- December 10, 2015
- Posted by: Kerry Tomlinson, Archer News
- Categories: Industrial Transportation, Posts with image
A security researcher uncovers a path for pirates to spy on ships, and for members of the crew to cover their tracks in case of an accident.
It’s not just airplanes. Ships have “black boxes,” too. And a security researcher has discovered that these Voyage Data Recorders, or VDR’s, are highly vulnerable, according to Motherboard.
Ruben Santamarta of IOActive reported on the site’s blog this week that one of the devices used to record data for ships is open for hacking.
“…Security is not one of its main strengths of this equipment,” he wrote. “The mechanism to update firmware is flawed. Encryption is weak. Basically, almost the entire design should be considered insecure.”
He said the device can be fully compromised.
“As a result, remote attackers are able to access, modify, or erase data stored on the VDR, including voice conversations, radar images, and navigation data,” Santamarta explained.
Motherboard highlighted the concept that pirate hackers could track and spy on ships, following crew communications and tracking the ship’s position.
But Santamarta also indicated that crew members could cover their tracks after accidents or wrongdoing, and cited cases where VDR information was deleted or destroyed after international incidents at sea.
Cybersecurity experts say this vulnerability could lead to other dangers as well, like industrial espionage or sabotage.
“Shipping is big money with big competition,” said Patrick C. Miller with Archer Security Group. “Until this issue is fixed, the integrity of this black box and its data is in question.”
Patrick Coyle with Chemical Facility Security News asked whether there is a way to get this information to governing authorities who may need to watch for compromised VDR data.

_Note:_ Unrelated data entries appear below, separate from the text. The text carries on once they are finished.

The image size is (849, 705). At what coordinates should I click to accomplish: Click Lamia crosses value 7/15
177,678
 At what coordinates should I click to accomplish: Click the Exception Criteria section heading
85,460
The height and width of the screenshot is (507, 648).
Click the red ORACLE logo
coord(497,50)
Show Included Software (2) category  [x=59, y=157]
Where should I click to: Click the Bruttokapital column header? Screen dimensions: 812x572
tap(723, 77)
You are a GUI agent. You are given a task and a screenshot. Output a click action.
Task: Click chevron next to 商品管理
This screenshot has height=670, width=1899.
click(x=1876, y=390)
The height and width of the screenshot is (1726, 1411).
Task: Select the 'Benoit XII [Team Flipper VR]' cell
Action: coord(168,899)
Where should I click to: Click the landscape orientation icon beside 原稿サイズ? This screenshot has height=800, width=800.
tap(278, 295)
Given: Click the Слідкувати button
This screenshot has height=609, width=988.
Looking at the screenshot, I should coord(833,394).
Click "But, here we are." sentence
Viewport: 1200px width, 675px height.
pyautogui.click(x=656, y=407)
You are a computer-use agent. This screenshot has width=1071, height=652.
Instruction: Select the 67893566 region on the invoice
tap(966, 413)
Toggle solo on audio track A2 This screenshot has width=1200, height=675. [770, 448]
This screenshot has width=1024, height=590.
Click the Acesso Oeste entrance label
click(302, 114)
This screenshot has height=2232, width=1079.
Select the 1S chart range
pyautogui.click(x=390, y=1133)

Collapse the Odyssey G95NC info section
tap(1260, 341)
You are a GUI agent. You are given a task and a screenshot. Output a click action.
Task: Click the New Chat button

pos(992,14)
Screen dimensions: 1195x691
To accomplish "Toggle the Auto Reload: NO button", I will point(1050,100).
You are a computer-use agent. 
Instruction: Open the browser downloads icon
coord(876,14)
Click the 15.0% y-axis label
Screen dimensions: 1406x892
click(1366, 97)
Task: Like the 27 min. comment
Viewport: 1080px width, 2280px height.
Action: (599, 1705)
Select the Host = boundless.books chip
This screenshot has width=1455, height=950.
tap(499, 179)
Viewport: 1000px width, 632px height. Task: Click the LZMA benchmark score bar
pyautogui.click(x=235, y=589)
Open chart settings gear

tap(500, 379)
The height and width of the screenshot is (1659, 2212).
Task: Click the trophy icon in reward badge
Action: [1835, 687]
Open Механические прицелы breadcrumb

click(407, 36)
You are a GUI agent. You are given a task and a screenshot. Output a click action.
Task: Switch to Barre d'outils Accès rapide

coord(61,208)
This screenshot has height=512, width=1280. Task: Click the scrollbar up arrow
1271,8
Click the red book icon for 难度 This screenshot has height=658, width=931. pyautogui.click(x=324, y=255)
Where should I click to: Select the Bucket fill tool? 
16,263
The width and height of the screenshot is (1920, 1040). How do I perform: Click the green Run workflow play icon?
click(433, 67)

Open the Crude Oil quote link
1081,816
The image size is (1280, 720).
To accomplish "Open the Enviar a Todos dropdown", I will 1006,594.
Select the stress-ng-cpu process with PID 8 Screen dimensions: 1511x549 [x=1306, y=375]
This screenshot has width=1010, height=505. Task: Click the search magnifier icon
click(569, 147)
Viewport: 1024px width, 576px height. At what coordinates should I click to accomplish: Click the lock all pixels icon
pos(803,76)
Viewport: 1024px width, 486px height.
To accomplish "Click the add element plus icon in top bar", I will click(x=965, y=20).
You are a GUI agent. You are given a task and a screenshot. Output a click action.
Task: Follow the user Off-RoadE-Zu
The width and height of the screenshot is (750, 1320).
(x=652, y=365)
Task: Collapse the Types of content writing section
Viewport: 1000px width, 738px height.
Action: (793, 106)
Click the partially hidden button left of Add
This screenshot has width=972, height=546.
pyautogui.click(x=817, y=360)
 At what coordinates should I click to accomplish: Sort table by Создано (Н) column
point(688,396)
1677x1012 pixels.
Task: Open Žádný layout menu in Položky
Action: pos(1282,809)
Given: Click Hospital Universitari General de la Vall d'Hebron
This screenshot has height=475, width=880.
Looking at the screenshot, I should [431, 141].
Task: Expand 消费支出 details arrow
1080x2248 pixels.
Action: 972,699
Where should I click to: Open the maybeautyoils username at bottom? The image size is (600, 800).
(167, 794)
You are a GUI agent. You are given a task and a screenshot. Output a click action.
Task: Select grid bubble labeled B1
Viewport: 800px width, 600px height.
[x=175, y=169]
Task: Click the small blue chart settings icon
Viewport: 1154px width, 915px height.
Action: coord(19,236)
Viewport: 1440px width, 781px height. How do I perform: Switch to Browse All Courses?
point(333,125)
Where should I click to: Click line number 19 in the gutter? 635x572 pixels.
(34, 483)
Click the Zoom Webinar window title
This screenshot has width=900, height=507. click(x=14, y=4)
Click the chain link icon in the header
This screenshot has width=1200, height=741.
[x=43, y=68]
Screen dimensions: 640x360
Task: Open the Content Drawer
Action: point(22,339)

“Ruben makes a good point about the potential problem of these vulnerabilities being used to modify the ‘official records’ of the VDR,” said Coyle. “This should be a problem of concern to the International Maritime Organization (and to a lesser extent the US Coast Guard), so how would this information officially get to them?”
Santamarta recommended in his blog that authorities keep watch.
“Taking into account that we have demonstrated these devices can be successfully attacked, any data collected from them should be carefully evaluated and verified to detect signs of potential tampering,” he said.
Santamarta said IOActive notified ICS-CERT (the government’s Industrial Control Systems Cyber Emergency Response Team) about this vulnerability, and the company making the VDR in question said it would make a patch for customers in 2015, although IOActive does not know if the patch was produced.
An anonymous ex-CIA security expert noted that the model of VDR that was hacked has been discontinued by the manufacturer, though he does not know when it was discontinued.
“A significant contributing factor would therefore be how extensively the product remains in use, as well as if there are existing plans for it to be phased out,” the security expert said. “It may very well be that the reason the ‘bugs’ still exist in this VDR is because it’s an old design! For example, an old computer running Windows XP presents a massive cybersecurity threat compared to a new machine running Windows 10.”
Daniel Lance with Archer Security Group said the shipping industry needs to take a closer look at its technology.
“If we were having this discussion about any other technology that both records and reports activity, privacy issues would be front and center,” Lance said. “Industrial transportation has adapted to on-board tech seemingly slower then other areas of travel, such as your own vehicle.”